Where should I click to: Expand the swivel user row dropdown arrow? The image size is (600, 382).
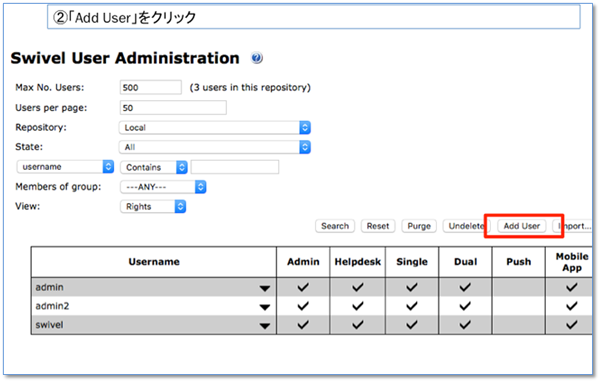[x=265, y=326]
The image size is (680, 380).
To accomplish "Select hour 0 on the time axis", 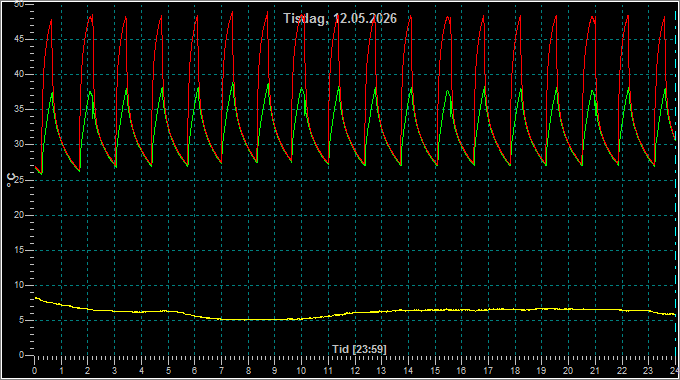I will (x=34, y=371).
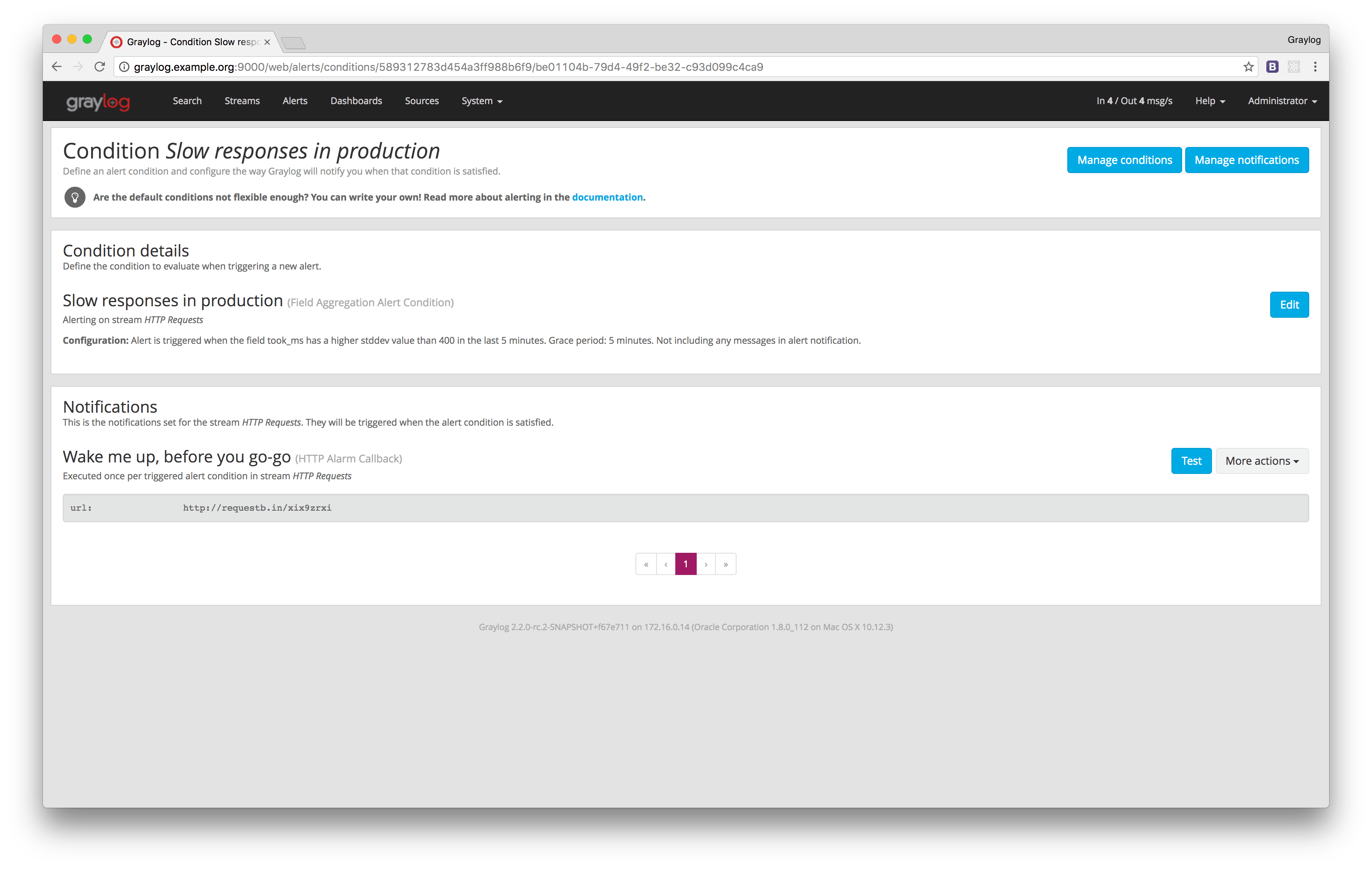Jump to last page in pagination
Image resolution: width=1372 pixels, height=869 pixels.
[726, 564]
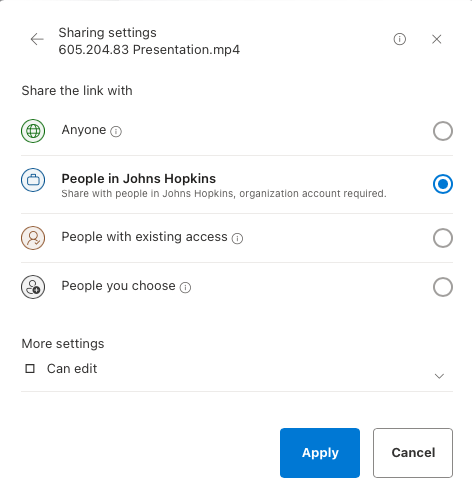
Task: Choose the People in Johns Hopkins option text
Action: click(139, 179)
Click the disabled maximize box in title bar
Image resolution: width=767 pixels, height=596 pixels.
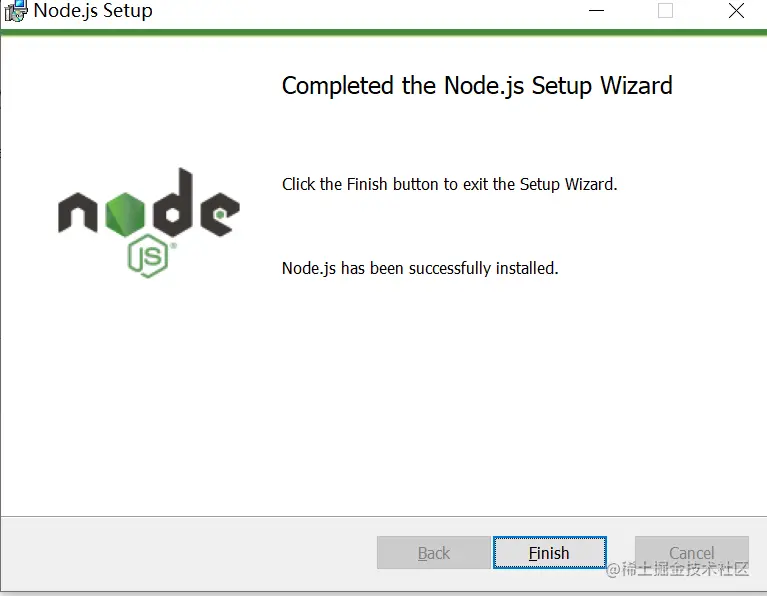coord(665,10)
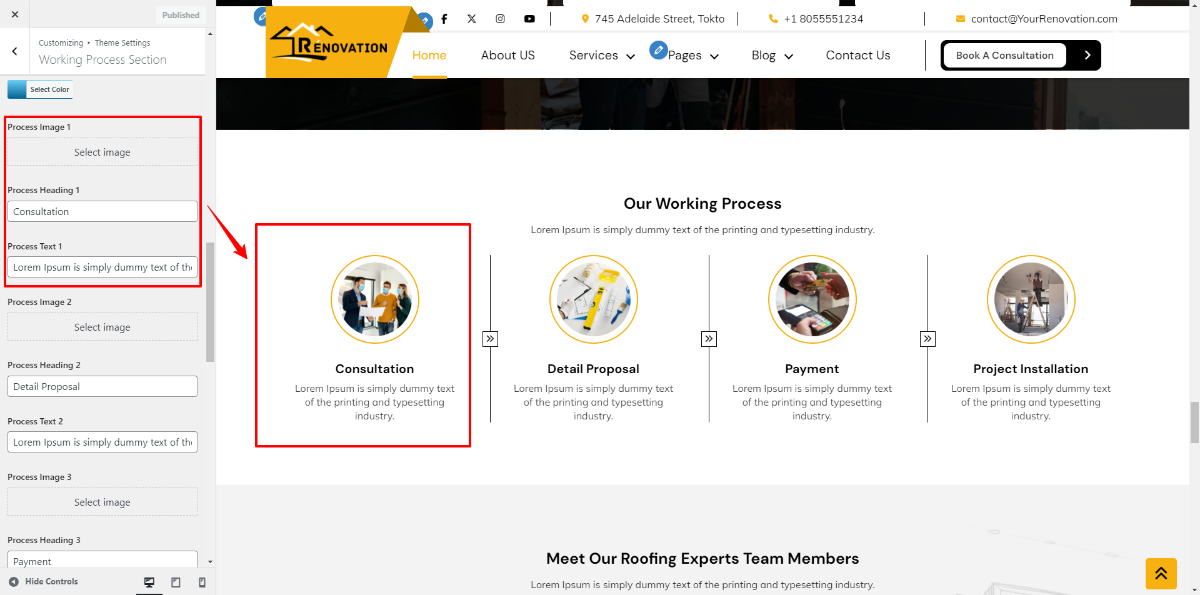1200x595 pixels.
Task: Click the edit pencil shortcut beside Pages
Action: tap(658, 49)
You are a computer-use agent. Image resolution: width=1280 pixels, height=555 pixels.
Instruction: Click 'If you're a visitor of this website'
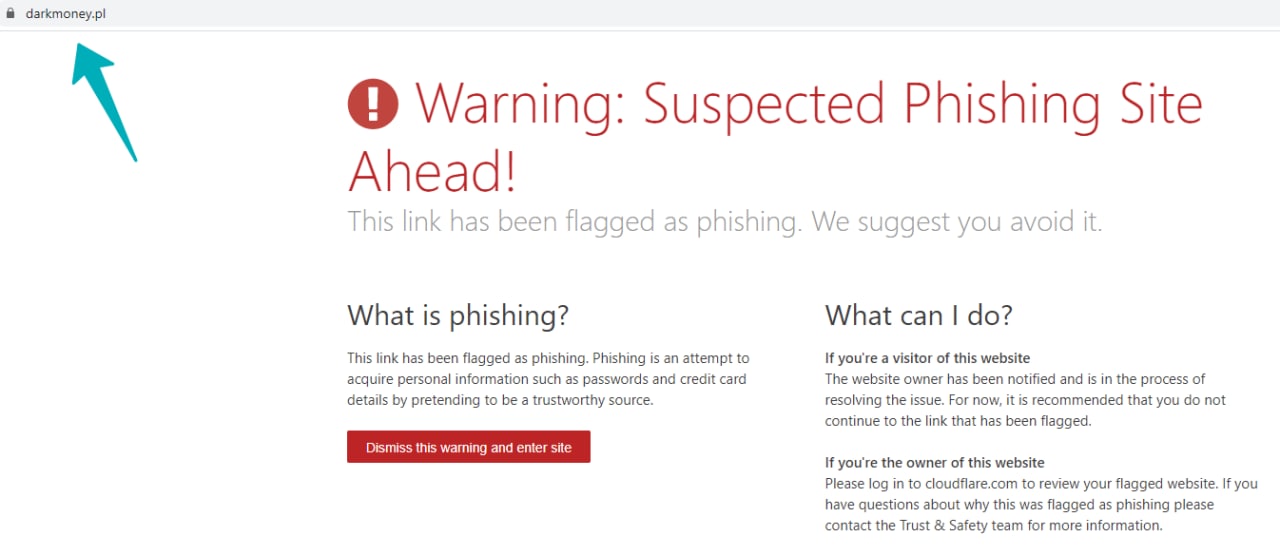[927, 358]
* * *
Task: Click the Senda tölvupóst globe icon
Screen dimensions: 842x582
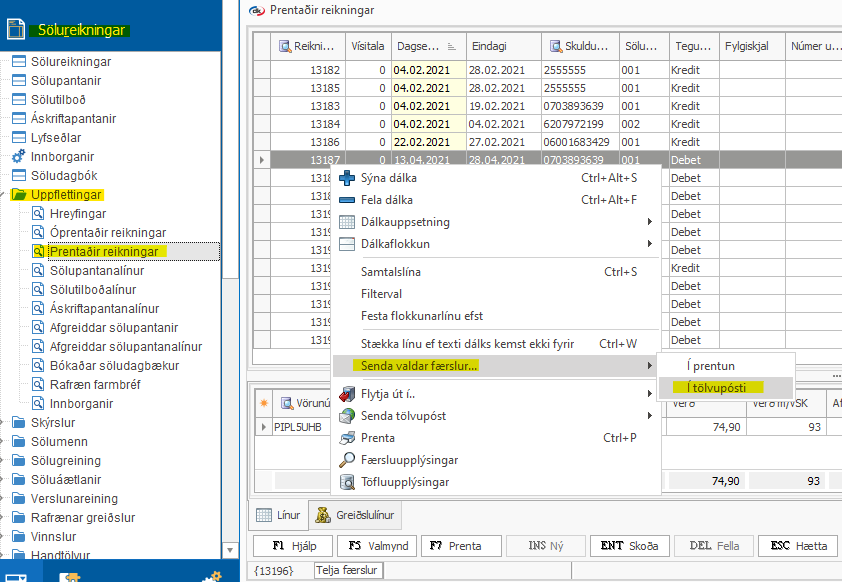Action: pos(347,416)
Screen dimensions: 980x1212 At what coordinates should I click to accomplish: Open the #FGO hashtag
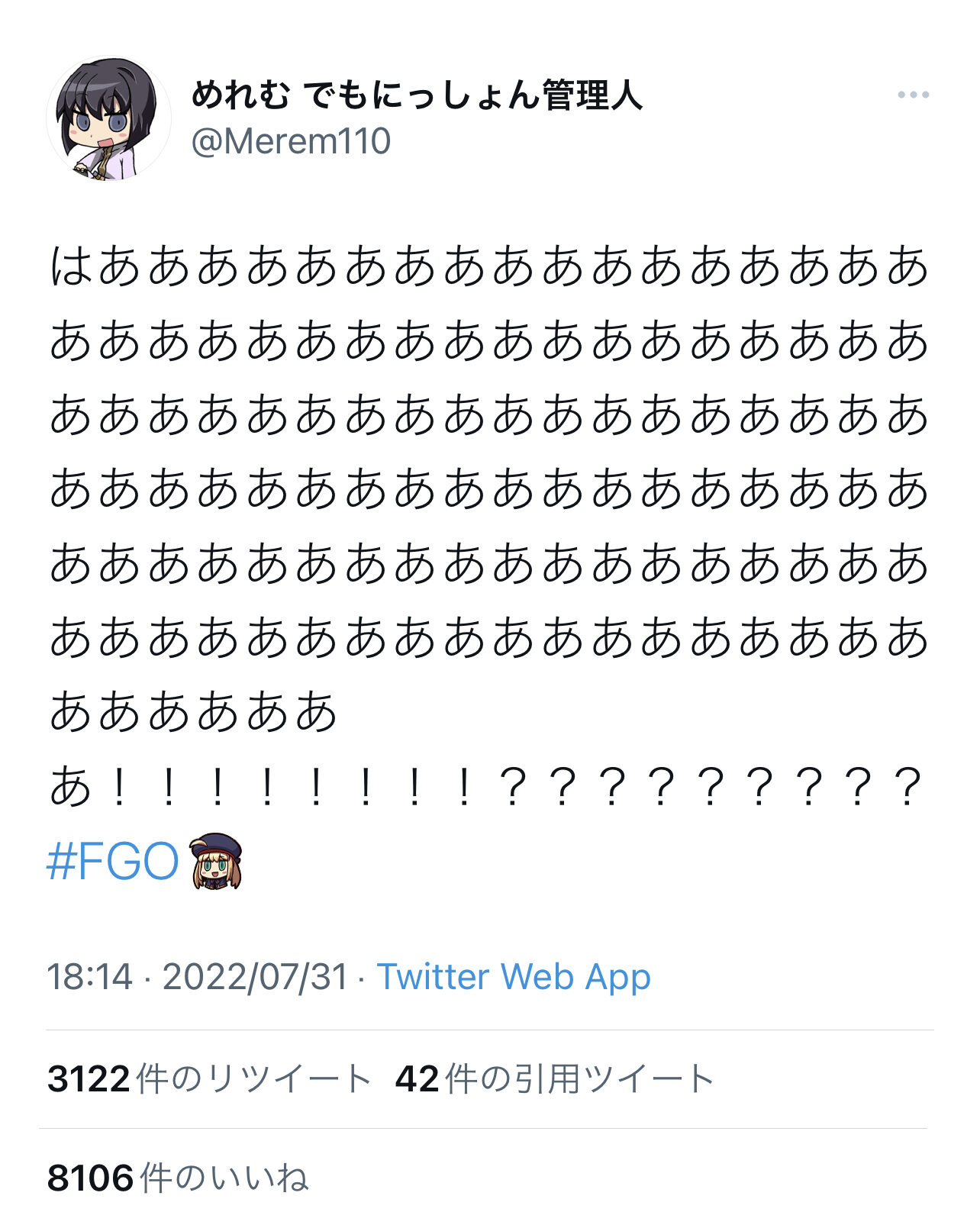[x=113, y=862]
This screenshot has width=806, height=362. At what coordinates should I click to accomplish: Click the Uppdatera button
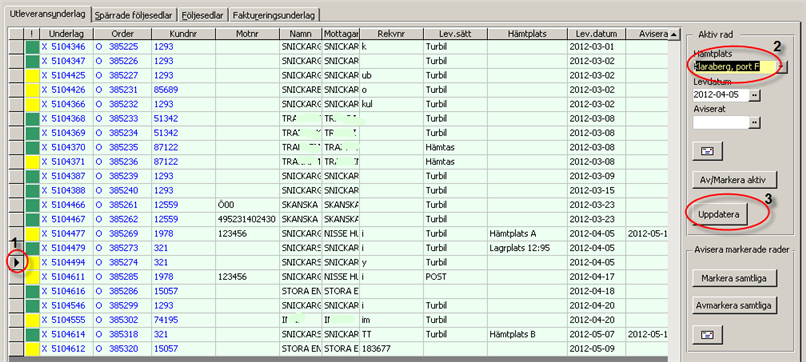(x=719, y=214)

_EXERCISE DETAILS_.
For this exercise, return exactly the lines above from the line with "Image resolution: width=767" through the line with "You are a computer-use", both included. Do not copy the pictures.

_FINAL ANSWER_.
Image resolution: width=767 pixels, height=596 pixels.
coord(665,10)
1200x595 pixels.
Task: Click the edit pencil shortcut beside Pages
Action: tap(658, 49)
You are a computer-use agent. Image resolution: width=1280 pixels, height=555 pixels.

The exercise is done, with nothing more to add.